With pictures left out, set down exactly the lines from the line containing "You are a computer-use" through the last line of the data.

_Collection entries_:
- - - -
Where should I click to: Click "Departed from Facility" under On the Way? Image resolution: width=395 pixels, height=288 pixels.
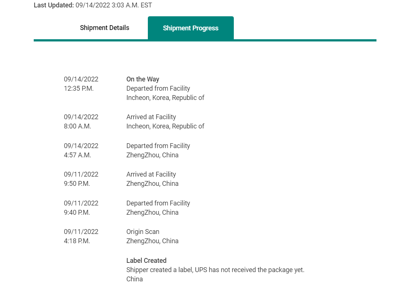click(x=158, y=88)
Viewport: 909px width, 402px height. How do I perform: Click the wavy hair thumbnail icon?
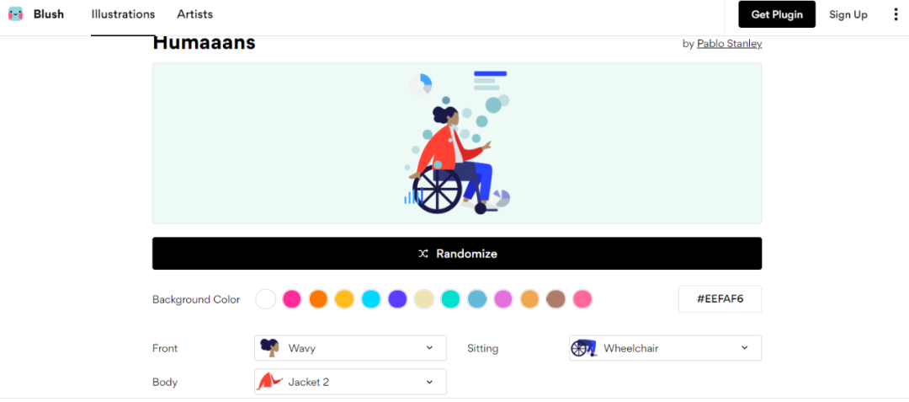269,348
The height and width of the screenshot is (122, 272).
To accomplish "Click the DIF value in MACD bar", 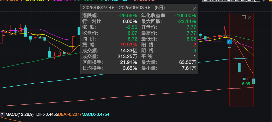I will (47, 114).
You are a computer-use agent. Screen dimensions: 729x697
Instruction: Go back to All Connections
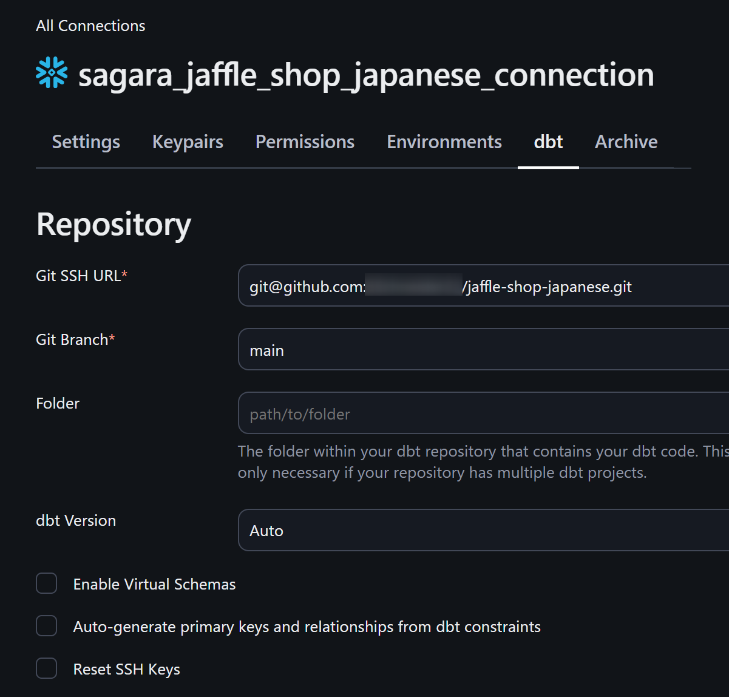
- - - -
_Finished task_:
You are a computer-use agent. Screen dimensions: 729x697
Instruction: Go back to All Connections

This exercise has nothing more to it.